En el centro del patio, las mujeres comparten las pilas: se escuchan los vaivenes de sus manos entre el agua y el jabón. Una de las hijas de Sandra limpia en una esquina de la pila un ramillete de chipilín. La historia de Sandra es espeluznante, como lo es la de Augusto un joven herrero con talento graffitero. Aún así, les traslado a mis hijos a mi regreso del trabajo de campo, dos momentos significativos. “Augusto”, “¿qué es lo que más recuerda de su mamá?” “Mi mamá nos enseñó a tener los pies sobre la tierra. Siempre nos dijo que lo que era, era y lo que no era, no era”.

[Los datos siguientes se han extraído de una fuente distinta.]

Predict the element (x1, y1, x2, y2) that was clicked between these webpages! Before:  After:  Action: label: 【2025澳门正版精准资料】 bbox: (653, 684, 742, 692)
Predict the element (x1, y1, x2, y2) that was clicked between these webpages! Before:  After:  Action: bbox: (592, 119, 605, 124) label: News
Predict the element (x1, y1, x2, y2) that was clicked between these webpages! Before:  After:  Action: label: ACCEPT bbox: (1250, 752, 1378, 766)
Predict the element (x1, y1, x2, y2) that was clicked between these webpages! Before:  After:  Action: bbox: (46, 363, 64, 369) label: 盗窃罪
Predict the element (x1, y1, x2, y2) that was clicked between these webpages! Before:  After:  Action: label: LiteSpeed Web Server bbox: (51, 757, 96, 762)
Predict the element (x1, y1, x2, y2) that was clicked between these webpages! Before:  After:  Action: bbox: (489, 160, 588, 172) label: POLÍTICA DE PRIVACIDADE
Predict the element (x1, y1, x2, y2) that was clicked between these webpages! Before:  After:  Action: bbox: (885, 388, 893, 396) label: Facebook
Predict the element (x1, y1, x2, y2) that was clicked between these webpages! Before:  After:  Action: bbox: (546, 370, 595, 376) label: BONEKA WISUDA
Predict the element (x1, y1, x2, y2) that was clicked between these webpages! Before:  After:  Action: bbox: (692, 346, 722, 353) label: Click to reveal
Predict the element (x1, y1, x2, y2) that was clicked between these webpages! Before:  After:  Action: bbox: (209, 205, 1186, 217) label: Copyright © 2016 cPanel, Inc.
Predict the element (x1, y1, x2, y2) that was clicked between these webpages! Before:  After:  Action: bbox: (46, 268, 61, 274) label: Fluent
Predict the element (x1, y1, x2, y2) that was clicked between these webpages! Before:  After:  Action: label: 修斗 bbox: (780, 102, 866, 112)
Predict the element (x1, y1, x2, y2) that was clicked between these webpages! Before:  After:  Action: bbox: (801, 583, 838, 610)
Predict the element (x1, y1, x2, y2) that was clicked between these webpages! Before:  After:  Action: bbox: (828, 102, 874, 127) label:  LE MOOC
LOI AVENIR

Mientras revisaba mi cuaderno de campo, el hijo menor de Sandra –que tiene la edad de mi hijo mayor- nos enseñaba su única joya: un camión de bomberos de plástico rojo destartalado, de los que tienen escalera plateada que puede expandirse y rotarse, con letras grandes al frente con la leyenda “RESCUE POWER, HIGH SPEED”. El niño nos preguntó si teníamos hijos. “¿Por qué querés saber?” –pregunta mi colega. “Si querés te lo regalo” –respondió el niño, ofreciendo su único camión de bomberos rojo. Noté la sonrisa de su madre. Y es que Sandra –dice la gente- tiene un “problema”; por eso los vecinos nos acogieron en silencio y con una mirada desaprobadora. Cuando Sandra sale del trabajo, vive recluida, no quiere pleitos con nadie. Sandra es prostituta, y a pesar de una niñez colmada de vejaciones, en medio de la miseria y de la desolación, le ha transmitido a su hijo la posibilidad de un gesto humanamente esencial. “Nunca te había visto tan bonita” –con esa frase, mi hijo mayor interrumpió el relato. Era cierto.
Se afirma que la niñez es la patria de los recuerdos: un único gesto y una sola frase pueden marcar una vida. Pero ahora sé, además, que en la experiencia de la maternidad es necesario desprenderse de la escuela rígida del deber ser, para ir buscando nuestras propias rutas un poco más creativas, más espontáneas. Inevitablemente, nos equivocaremos. No lo dudo. Conozco mis limitaciones pero espero que los niños puedan sonreír, verme a los ojos, saber que mi amor es ilimitado y que lo que es, es.